--- RECORDS FOR THE EXERCISE ---
==*==
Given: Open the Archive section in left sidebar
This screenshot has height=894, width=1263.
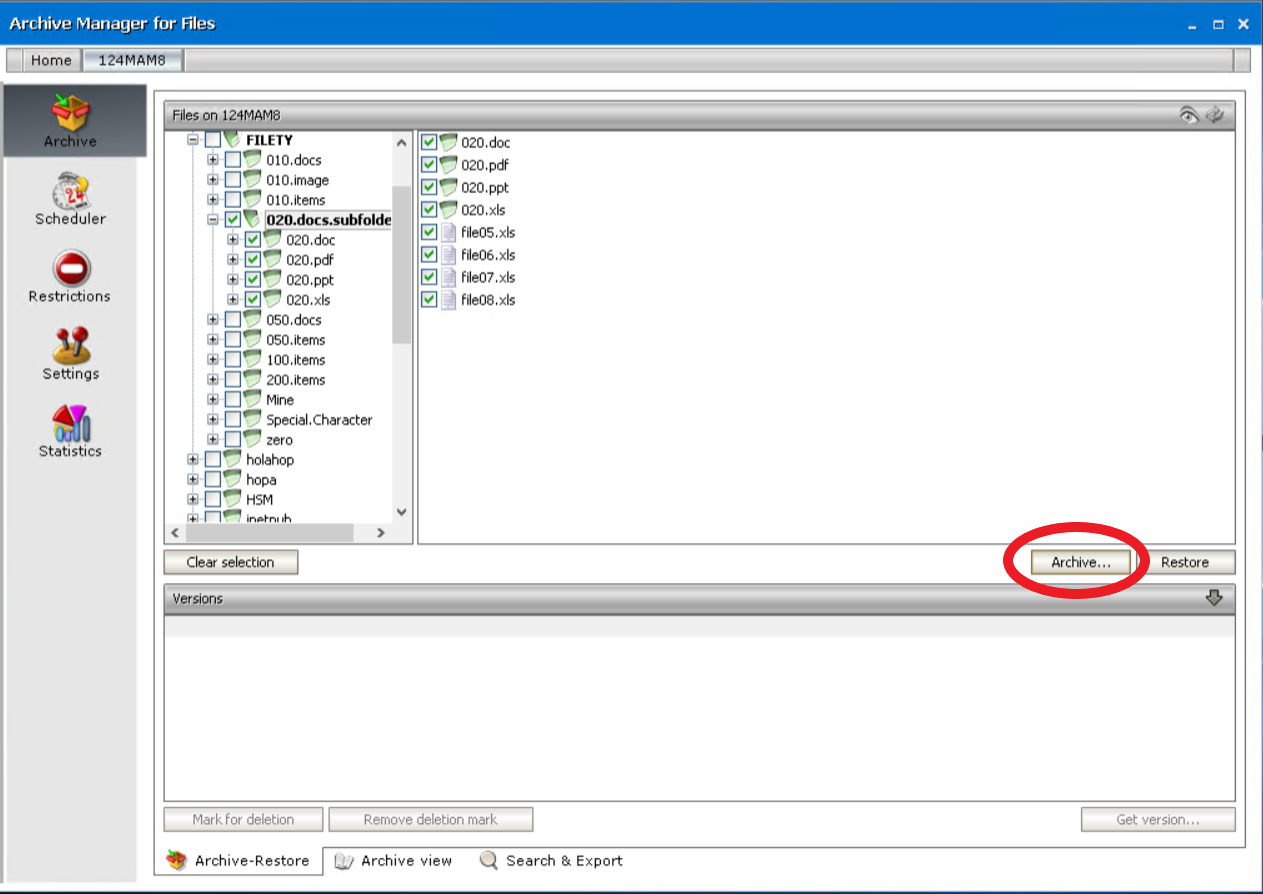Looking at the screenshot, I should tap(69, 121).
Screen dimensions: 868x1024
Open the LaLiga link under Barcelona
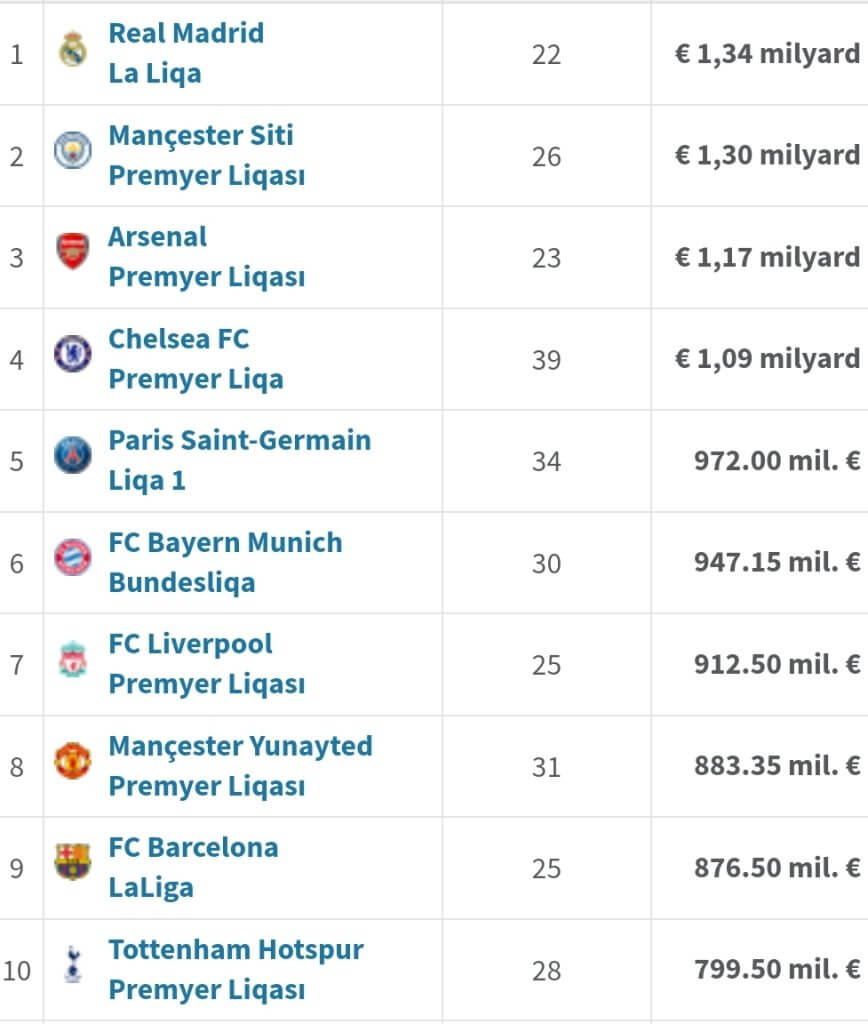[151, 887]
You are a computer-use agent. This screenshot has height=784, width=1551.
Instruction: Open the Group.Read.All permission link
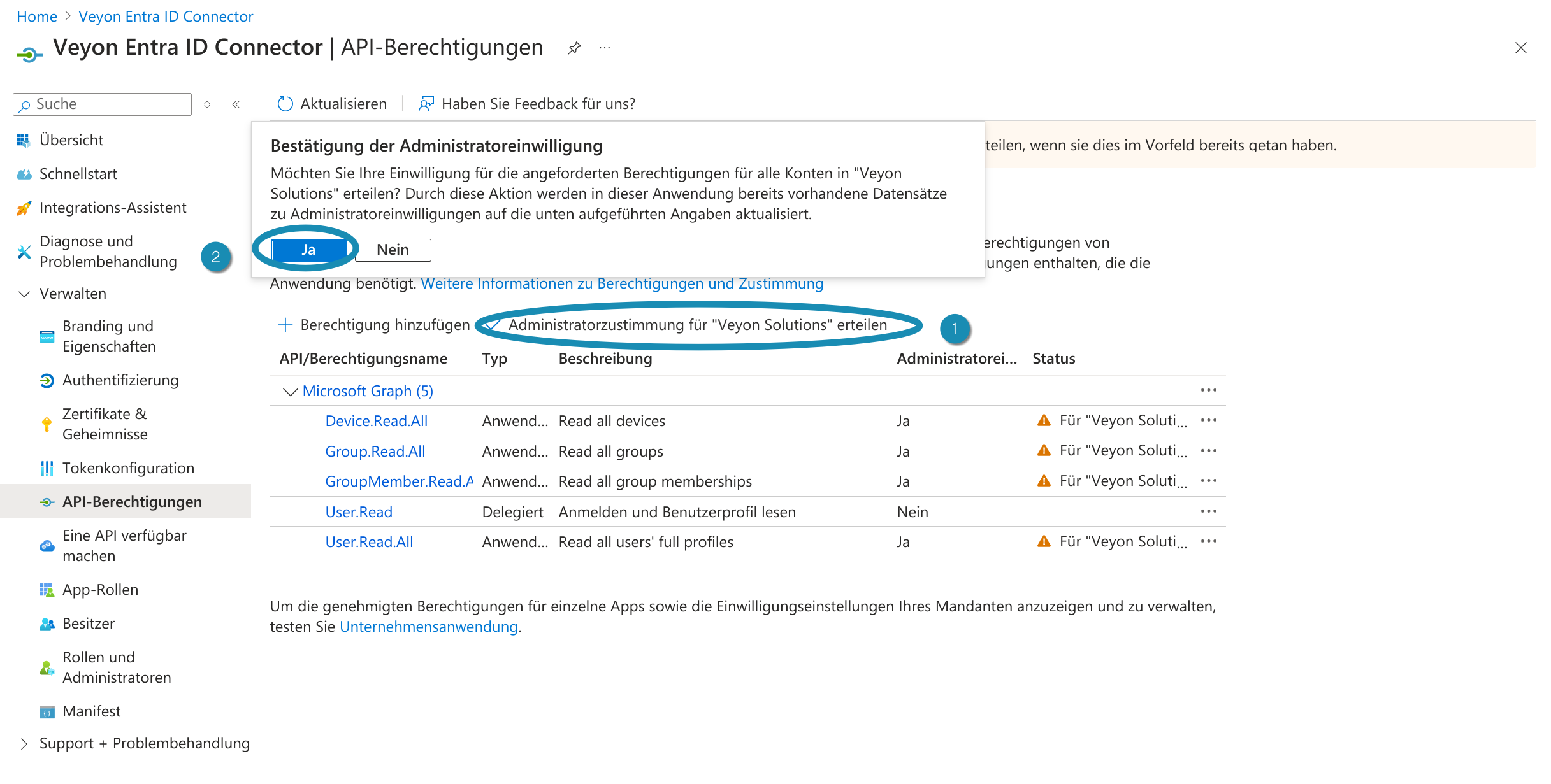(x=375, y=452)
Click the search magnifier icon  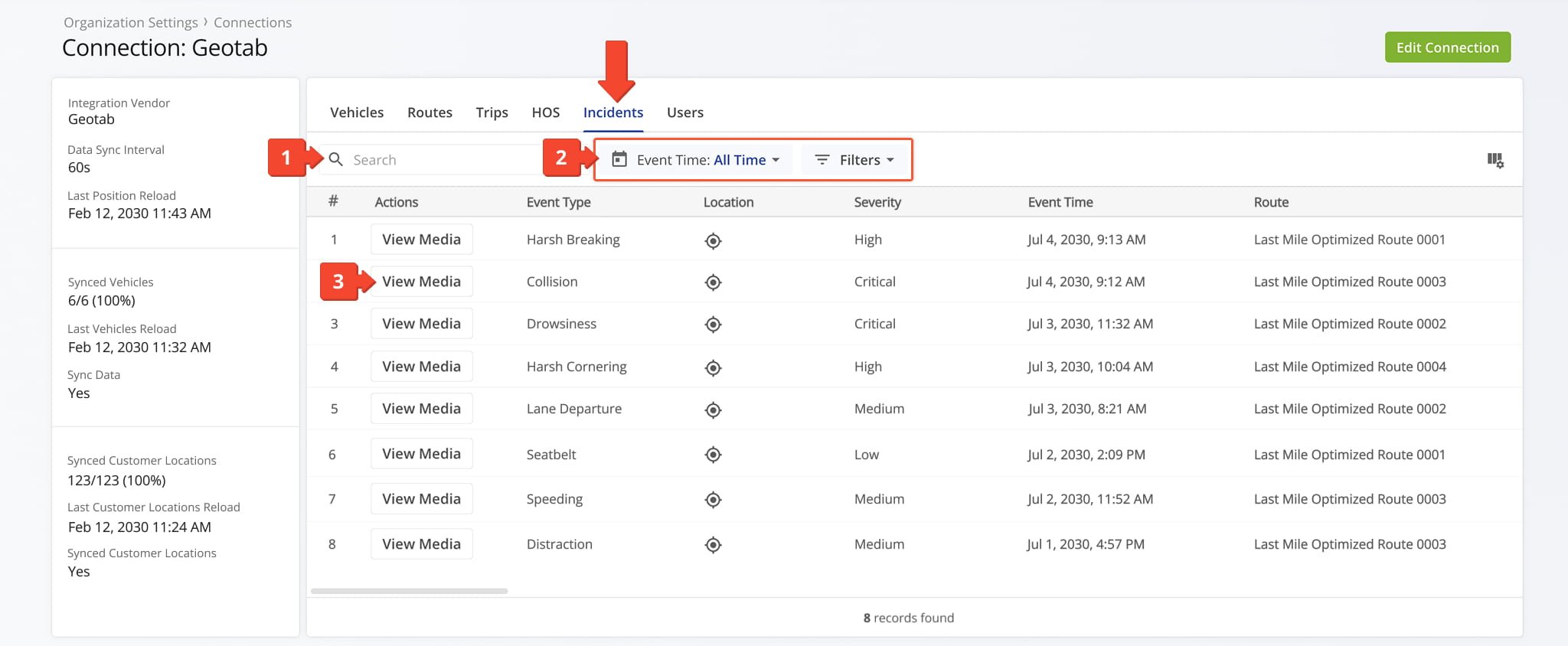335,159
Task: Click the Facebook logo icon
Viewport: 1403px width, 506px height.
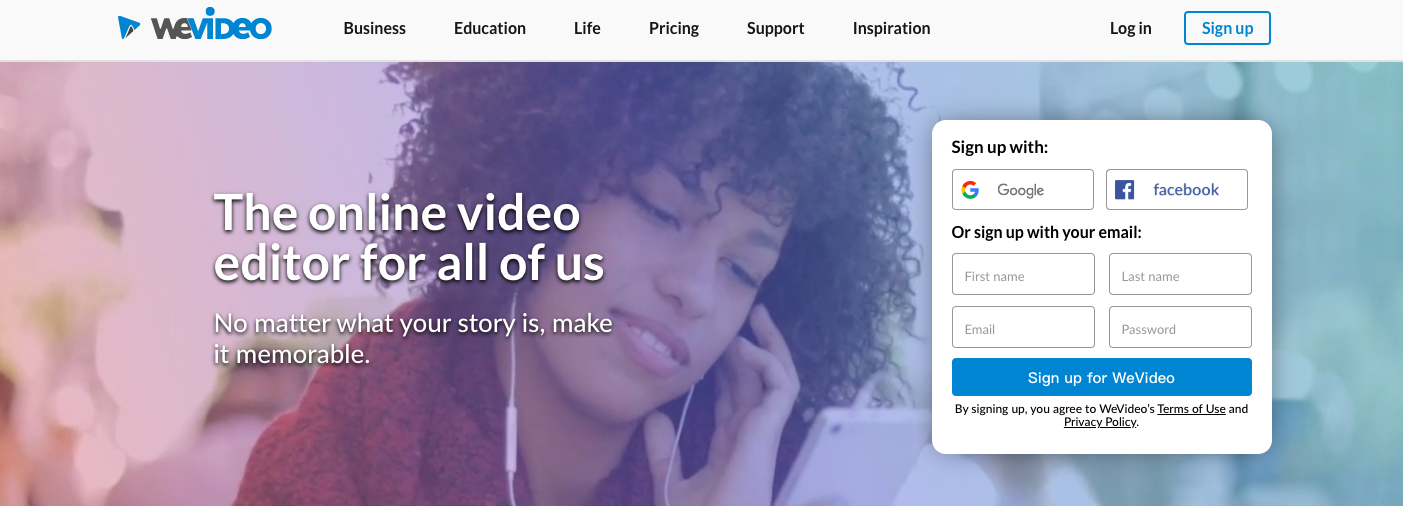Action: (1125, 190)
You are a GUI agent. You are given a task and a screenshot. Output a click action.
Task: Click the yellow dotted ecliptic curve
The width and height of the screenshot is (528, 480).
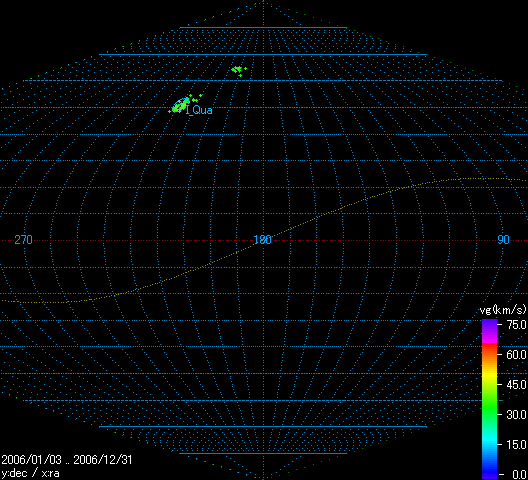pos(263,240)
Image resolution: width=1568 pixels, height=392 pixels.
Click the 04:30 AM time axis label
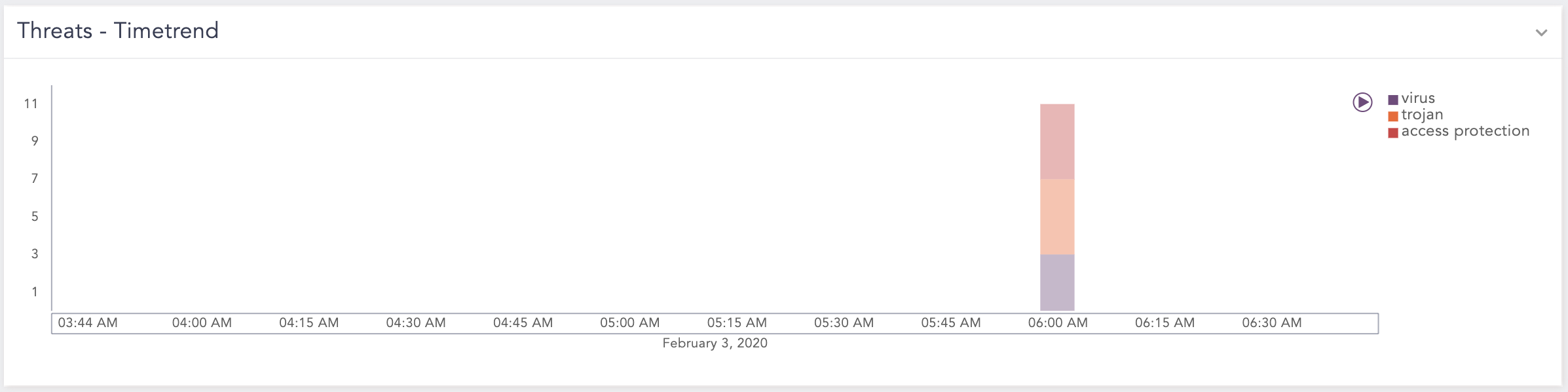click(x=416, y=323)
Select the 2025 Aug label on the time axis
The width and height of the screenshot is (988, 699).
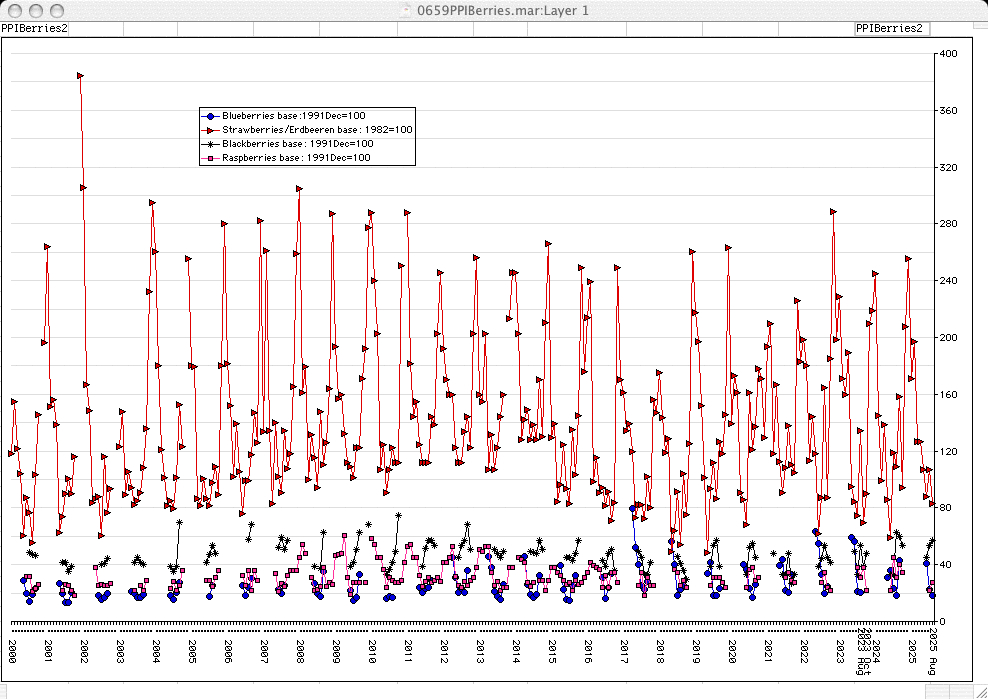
==*==
--- INSTRUCTION ---
Give the items from the line containing "Image resolution: width=1568" through the end of the items as a numbered list, omitting blank lines and the pictures.

--- EXERCISE OUTPUT ---
1. Image resolution: width=1568 pixels, height=392 pixels.
2. Click the 04:30 AM time axis label
3. click(x=416, y=323)
4. Select the 2025 Aug label on the time axis
5. The width and height of the screenshot is (988, 699).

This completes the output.